A team of scientists from Princeton University and the University of California-Los Angeles, including Princeton-alumna, Dr. Najwa Aaraj, Chief Researcher at our Cryptography Research Center (CRC) and Autonomous Robotics Research Center (ARRC), has developed a pioneering exploit detection framework that draws on public computer security databases and uses a combination of pattern-based techniques to raise an alarm when it detects a security problem.
Earlier, scientists resorted to many of the same machine learning tools that proved successful in other applications, including deep learning models, called Transformers, and long short-term memory (LSTM) neural networks. These approaches, however, require too much computational overhead for real-time security environments.
The new model, called ML-FEED, proved to be more than 70 times faster than lightweight LSTMs and over 75,000 times faster than Transformers at tackling the team’s exploit detection tasks. The new framework was also slightly more accurate than either comparative approach.

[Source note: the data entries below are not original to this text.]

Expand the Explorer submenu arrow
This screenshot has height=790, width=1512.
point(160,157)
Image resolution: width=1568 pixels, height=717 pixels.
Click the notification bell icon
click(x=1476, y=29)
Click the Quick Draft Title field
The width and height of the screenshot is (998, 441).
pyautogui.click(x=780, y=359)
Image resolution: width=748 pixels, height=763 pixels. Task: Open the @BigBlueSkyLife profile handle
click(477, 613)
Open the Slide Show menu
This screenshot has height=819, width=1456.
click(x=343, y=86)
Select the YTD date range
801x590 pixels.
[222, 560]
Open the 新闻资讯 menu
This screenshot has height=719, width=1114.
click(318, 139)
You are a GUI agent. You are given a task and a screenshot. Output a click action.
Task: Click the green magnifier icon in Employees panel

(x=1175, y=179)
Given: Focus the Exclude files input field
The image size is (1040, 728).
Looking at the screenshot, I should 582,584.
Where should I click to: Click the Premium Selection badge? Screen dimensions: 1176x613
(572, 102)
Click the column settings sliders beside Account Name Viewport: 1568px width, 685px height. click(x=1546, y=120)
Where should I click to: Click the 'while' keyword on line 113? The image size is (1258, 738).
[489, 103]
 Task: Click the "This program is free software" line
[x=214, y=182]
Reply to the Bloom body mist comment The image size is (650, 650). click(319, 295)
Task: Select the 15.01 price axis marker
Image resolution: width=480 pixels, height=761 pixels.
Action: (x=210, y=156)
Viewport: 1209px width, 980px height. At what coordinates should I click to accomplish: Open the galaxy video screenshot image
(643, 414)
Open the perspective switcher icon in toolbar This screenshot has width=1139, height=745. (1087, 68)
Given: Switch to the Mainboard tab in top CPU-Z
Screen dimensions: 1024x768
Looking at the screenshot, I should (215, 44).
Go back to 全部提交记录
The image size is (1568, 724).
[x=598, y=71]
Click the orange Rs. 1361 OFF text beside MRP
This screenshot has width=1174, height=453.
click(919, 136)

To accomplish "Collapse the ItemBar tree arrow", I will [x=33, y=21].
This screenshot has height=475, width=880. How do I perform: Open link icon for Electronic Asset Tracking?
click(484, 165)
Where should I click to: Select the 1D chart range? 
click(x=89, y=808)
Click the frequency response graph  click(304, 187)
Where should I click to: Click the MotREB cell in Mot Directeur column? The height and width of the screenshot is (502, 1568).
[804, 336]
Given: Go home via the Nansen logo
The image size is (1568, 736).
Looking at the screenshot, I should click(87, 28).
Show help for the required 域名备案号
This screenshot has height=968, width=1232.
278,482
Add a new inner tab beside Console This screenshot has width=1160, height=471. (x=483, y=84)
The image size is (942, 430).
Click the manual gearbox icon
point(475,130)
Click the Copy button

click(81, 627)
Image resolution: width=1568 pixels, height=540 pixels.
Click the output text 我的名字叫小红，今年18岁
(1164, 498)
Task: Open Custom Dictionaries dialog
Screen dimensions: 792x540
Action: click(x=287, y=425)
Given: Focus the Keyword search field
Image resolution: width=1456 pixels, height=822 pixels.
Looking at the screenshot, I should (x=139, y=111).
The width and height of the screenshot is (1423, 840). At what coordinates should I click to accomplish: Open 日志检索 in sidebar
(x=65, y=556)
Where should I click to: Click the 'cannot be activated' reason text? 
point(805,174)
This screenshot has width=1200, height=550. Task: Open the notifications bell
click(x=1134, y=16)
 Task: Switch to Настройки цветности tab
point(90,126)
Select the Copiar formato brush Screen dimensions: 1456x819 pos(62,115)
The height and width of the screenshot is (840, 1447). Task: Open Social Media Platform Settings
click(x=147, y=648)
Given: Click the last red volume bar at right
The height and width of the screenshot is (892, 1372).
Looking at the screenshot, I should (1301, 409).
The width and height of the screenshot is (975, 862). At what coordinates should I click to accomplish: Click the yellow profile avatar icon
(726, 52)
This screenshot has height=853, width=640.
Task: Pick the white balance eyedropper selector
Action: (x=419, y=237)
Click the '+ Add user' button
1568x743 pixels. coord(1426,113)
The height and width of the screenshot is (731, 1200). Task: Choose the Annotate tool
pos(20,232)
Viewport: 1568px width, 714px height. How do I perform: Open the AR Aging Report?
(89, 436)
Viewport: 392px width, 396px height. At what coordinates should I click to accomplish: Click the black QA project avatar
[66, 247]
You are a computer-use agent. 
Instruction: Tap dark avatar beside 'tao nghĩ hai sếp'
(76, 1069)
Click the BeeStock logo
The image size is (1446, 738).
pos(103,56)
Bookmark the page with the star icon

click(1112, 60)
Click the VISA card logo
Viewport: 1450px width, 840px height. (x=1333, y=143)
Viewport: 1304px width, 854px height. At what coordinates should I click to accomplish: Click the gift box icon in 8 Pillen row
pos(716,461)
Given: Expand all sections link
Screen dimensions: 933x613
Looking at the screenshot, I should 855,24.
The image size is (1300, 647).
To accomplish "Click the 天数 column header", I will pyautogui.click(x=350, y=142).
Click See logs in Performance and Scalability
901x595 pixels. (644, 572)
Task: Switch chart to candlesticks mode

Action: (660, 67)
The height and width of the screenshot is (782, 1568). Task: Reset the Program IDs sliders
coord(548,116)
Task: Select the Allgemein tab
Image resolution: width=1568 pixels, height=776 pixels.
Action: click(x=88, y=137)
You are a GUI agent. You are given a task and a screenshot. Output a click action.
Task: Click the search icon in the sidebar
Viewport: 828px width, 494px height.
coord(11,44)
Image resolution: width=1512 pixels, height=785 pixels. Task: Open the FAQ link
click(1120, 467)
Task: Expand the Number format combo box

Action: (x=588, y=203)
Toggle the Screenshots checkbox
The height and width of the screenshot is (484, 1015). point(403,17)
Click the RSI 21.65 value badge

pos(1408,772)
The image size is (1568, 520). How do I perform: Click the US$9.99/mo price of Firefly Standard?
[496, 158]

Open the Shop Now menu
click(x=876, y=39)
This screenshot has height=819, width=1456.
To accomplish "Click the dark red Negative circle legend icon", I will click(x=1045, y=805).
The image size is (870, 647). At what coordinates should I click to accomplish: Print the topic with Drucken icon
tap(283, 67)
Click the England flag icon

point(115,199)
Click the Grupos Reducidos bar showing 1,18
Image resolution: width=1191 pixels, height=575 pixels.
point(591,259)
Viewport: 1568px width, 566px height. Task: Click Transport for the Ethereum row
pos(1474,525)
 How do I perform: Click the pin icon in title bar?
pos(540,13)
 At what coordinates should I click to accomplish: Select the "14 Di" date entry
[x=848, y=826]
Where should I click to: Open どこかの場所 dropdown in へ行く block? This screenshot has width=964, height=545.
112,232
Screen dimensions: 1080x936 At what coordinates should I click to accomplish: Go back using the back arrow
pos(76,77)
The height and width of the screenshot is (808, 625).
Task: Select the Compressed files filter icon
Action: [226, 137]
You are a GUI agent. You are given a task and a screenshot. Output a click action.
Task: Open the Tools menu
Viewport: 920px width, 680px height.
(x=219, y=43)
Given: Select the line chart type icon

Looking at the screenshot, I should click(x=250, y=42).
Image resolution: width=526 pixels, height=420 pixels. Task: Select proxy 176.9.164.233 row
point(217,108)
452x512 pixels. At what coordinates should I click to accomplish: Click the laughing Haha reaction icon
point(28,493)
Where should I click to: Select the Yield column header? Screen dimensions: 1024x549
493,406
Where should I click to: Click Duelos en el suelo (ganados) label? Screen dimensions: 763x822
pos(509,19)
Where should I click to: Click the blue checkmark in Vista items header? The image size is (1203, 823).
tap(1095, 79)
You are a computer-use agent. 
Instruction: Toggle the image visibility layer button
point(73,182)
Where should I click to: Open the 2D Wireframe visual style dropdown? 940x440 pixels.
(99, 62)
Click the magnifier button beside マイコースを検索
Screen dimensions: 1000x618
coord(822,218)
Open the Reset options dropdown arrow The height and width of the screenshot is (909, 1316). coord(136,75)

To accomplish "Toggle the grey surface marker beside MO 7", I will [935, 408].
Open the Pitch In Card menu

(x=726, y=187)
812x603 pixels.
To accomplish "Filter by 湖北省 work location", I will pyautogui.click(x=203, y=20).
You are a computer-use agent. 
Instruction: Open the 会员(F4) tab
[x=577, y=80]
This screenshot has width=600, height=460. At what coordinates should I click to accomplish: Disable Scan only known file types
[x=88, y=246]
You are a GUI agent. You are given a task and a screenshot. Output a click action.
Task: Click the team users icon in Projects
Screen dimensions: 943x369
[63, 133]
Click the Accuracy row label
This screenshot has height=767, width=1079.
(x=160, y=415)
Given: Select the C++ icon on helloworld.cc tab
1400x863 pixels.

A paper highlighting this achievement, titled “ML-FEED: Machine Learning Framework for Efficient Exploit Detection”, co-authored by Dr. Aaraj, Tanujay Saha, and Niraj Jha of Princeton University, as well as Tamjid Al Rahat and Yuan Tian of the University of California-Los Angeles, won the best paper award at the 2022 IEEE International Conference on Trust, Privacy and Security in Intelligent Systems and Applications, in December 2022.